Some Arizonans reported receiving McSally’s robocall on the evening of October 13. It featured a recording of McSally giving an update on her work to “combat” COVID-19, including her recent vote to move ahead with the “skinny” coronavirus relief bill that Senate Republicans rolled out in response to Congressional Democrats’ demands for another massive stimulus bill.
“Unfortunately, Washington’s dysfunction stood in the way of its passage,” she said in the call. “But I will keep fighting to break the gridlock and get more relief out to Arizonans.”
McSally’s floundering reelection campaign — she’s been trailing Democratic challenger Mark Kelly in the polls for weeks — wasn’t mentioned at all in the robocall. But that didn’t stop some liberal recipients of the call from lambasting her on social for issuing unsolicited phone calls from her Senate office touting her accomplishments just weeks before election day.
“It seemed a little strange to be hearing from your office via #taxpayer funded #robocall just 20+ days before the election giving my the update on your efforts to help during #COVID,” one user wrote.
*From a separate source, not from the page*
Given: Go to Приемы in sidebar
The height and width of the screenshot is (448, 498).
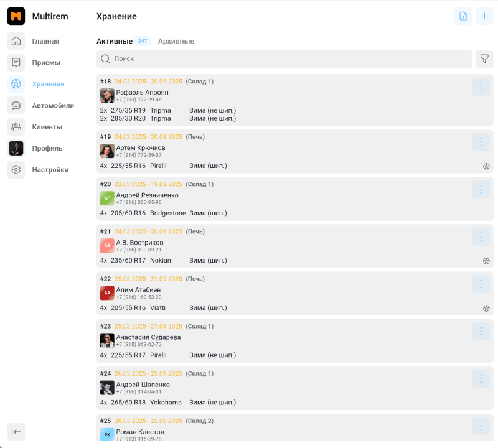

Another person wrote, “I got a recorded call from #McSally to give me an update (coincidently early ballots are out and it’s 3 weeks from Election Day). Basically it’s a campaign call.” He went on to show the number the call came from, which is the same as the number listed for her Phoenix office.
It appears that the calls continued the next morning, on October 14.
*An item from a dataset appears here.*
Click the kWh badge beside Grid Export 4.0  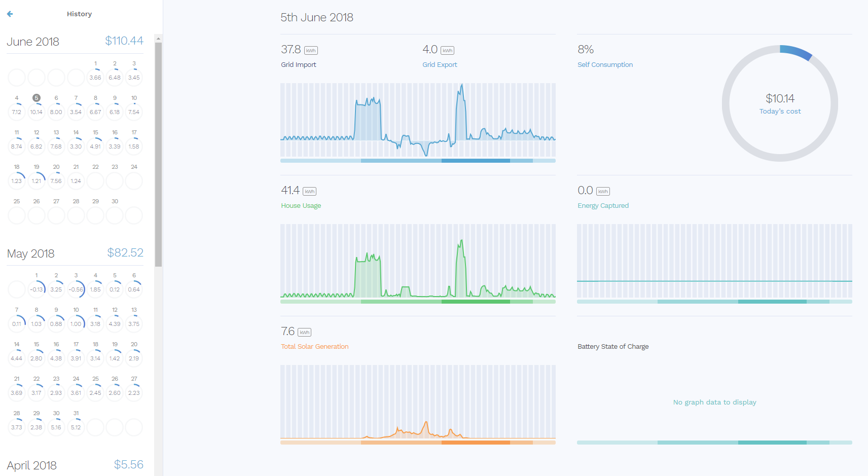coord(447,50)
Amy Lawrence, a spokesperson for McSally, confirmed for New Times that the calls had been issued from the senator’s Phoenix office.
Typically, McSally’s robocalls would have flouted U.S. Senate rules, which prohibit members from using public resources to “transmit an unsolicited mass communication” during a moratorium period of 60 days before a primary or general election in which a member is a candidate unless its an uncontested race.
However, Amy Klobuchar and Republican Senator Roy Blunt of Missouri, both ranking members of the Senate Committee on Rules and Administration, issued a waiver of the mass communication ban. They cited the pandemic as justification for the rule change: “As more and more Americans are being impacted by COVID-19, we understand the importance of communicating about the pandemic with those that you are elected to serve.”
In a statement, Brad Bainum, a spokesperson for the Arizona Democratic Party, didn’t respond a question about the waiver allowing McSally to make robocalls this close to an election, opting to slam McSally’s messaging on COVID-19 instead.